PROBLEM TO WORK ON.
Print the entire listing below word for word, excluding its pictures.

[MATERIAL PROVIDED — start]

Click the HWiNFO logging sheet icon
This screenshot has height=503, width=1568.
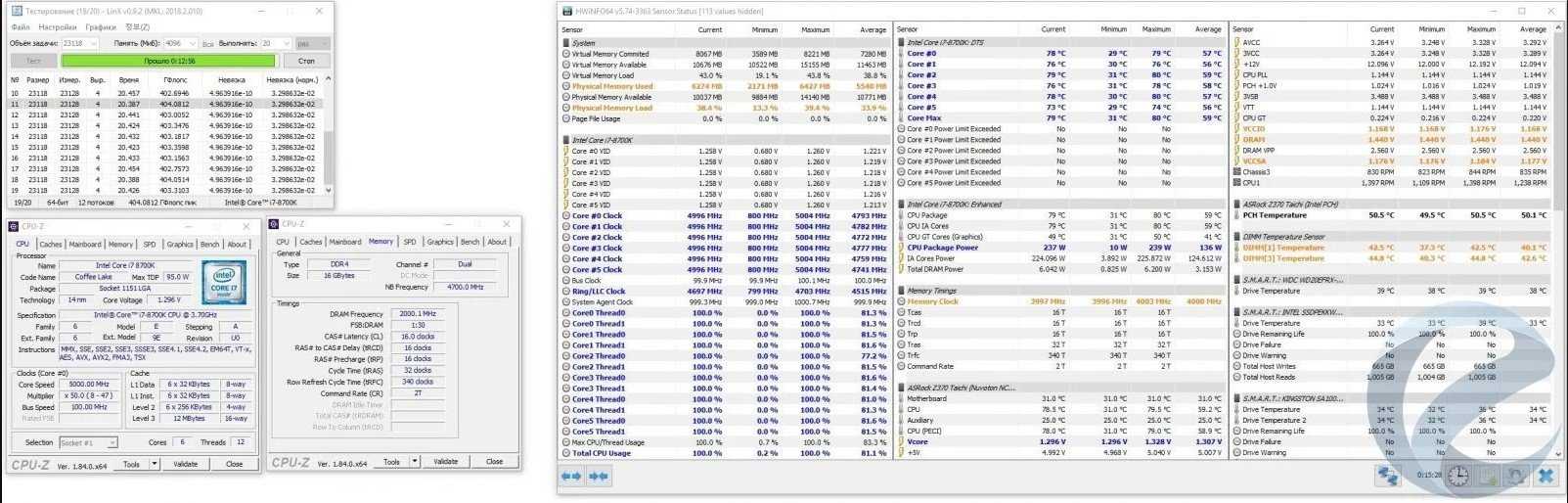click(1487, 476)
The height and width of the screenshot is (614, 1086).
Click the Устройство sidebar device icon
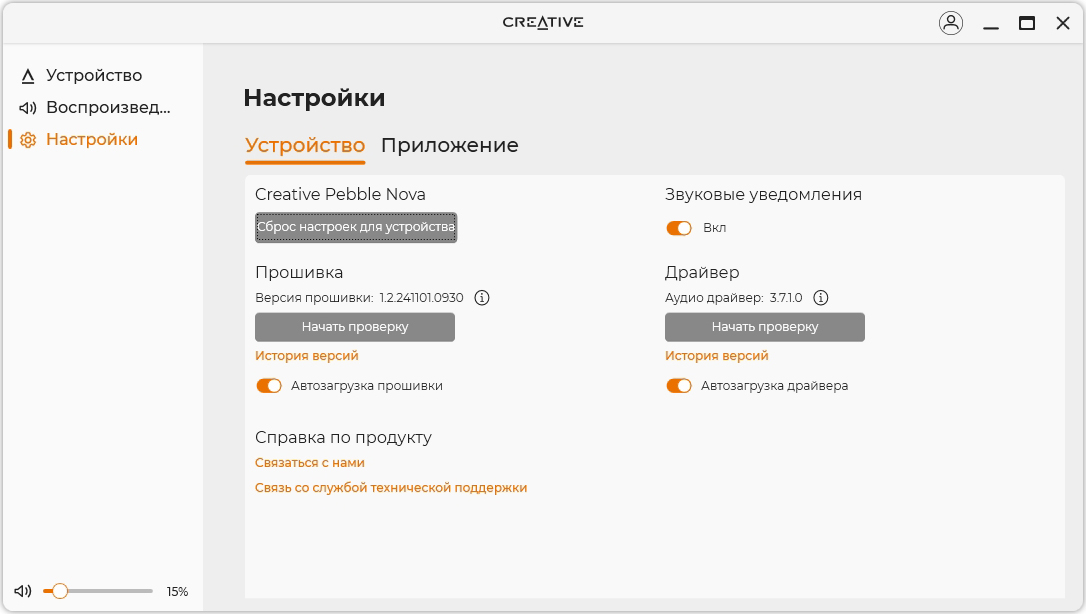click(28, 76)
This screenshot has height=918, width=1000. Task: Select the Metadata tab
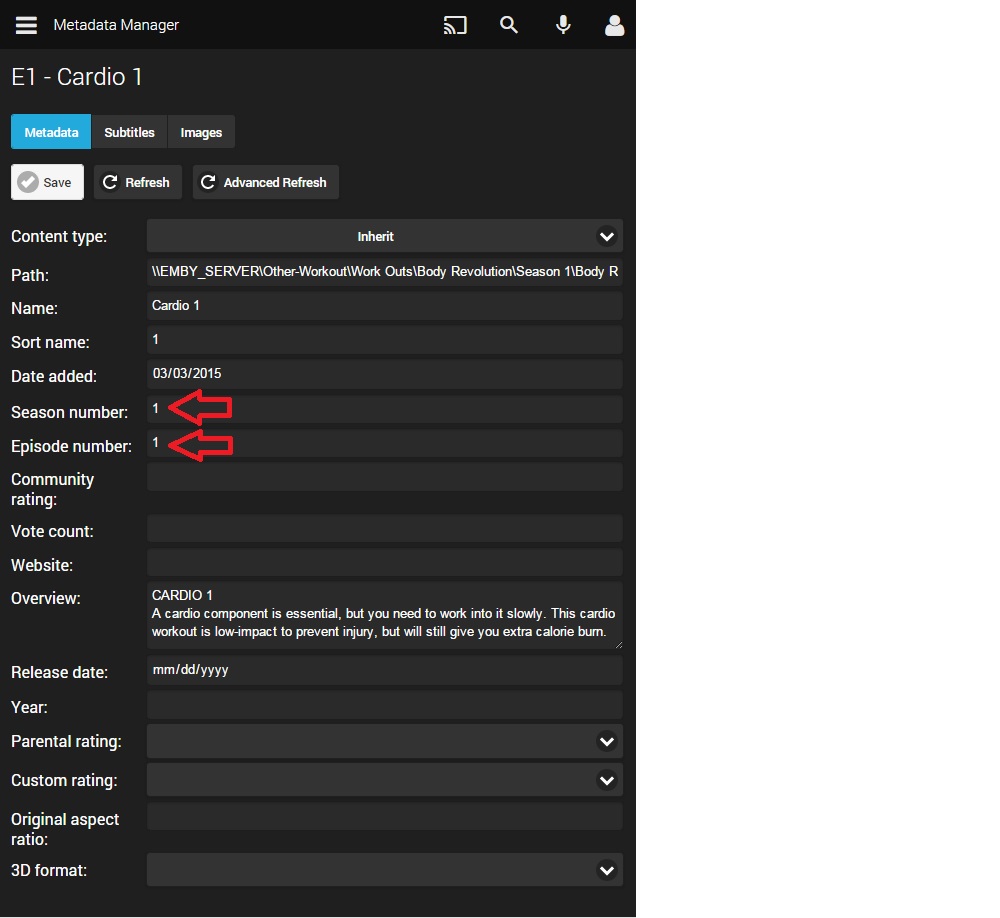51,132
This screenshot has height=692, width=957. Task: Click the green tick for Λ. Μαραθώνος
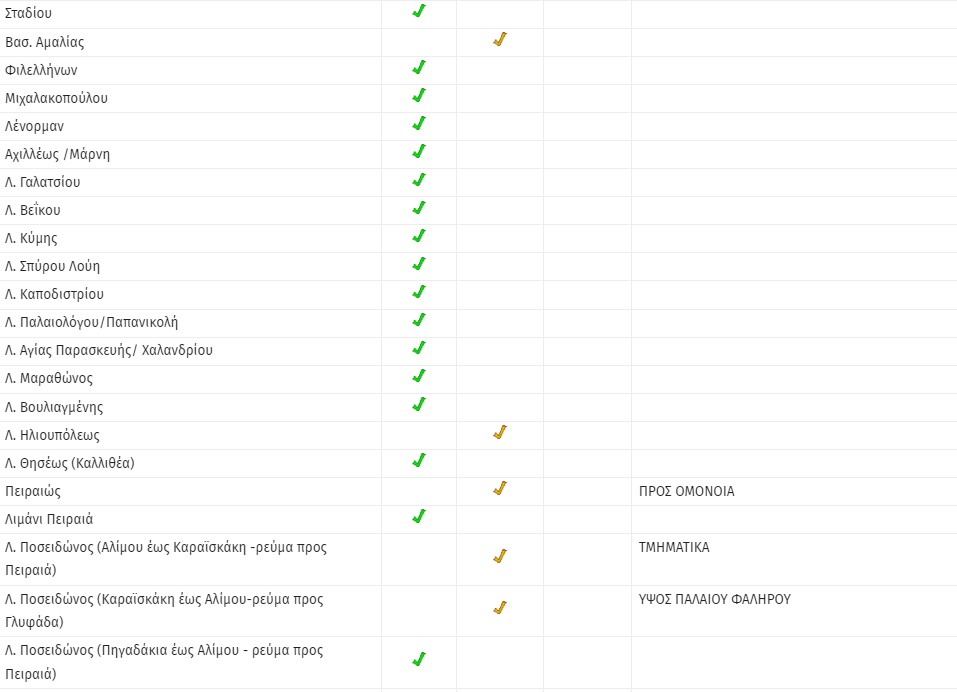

[MATERIAL PROVIDED — finish]

TASK RESULT.
Click the HWiNFO logging sheet icon
This screenshot has height=503, width=1568.
click(1487, 476)
The height and width of the screenshot is (614, 1086).
Click the Устройство sidebar device icon
click(28, 76)
This screenshot has height=918, width=1000. Task: Select the Metadata tab
51,132
This screenshot has height=692, width=957. Task: Click the green tick for Λ. Μαραθώνος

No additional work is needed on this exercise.